Según documentos internos del gobierno estadounidense a los que accedió CBS News, los funcionarios de Uscis deben realizar verificaciones de antecedentes más rigurosas, incluso en casos ya avanzados. Se ordenó no aprobar ningún caso pendiente sin antes someterlo a una revisión basada en datos del Buró Federal de Investigaciones (FBI).
Aunque Uscis ya tenía acceso a las bases de datos del FBI, ahora se amplió la revisión para identificar antecedentes penales y endurecer los controles migratorios. Los cambios ya afectan solicitudes que requieren huellas dactilares, como green cards, ciudadanía por naturalización, peticiones familiares y asilo.

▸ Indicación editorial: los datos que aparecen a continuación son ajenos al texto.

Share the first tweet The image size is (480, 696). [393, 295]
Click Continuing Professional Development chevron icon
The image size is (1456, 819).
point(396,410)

De acuerdo con el equipo legal Envoy Global, Uscis está revisando por segunda vez los casos pendientes bajo los nuevos procesos. Una vez completada esa revisión, comenzará con los casos más recientes. El portavoz de Uscis, Zach Kahler, aseguró que cualquier demora debería ser breve y resolverse pronto.
No obstante, abogados migratorios expresaron preocupación por quienes esperan permisos de trabajo o deben renovar DACA, ya que el retraso podría ponerlos en riesgo. El endurecimiento responde a una orden ejecutiva firmada por Trump en febrero, que instruye al Departamento de Justicia a brindar mayor acceso a las bases de datos del FBI para identificar migrantes que pudieran representar un peligro.
En su segundo mandato, Trump impulsó políticas como la revisión de redes sociales de solicitantes en busca de actividades consideradas antiamericanas, y la ralentización o freno total de solicitudes de asilo de ciudadanos de 39 países, alegando motivos de seguridad nacional.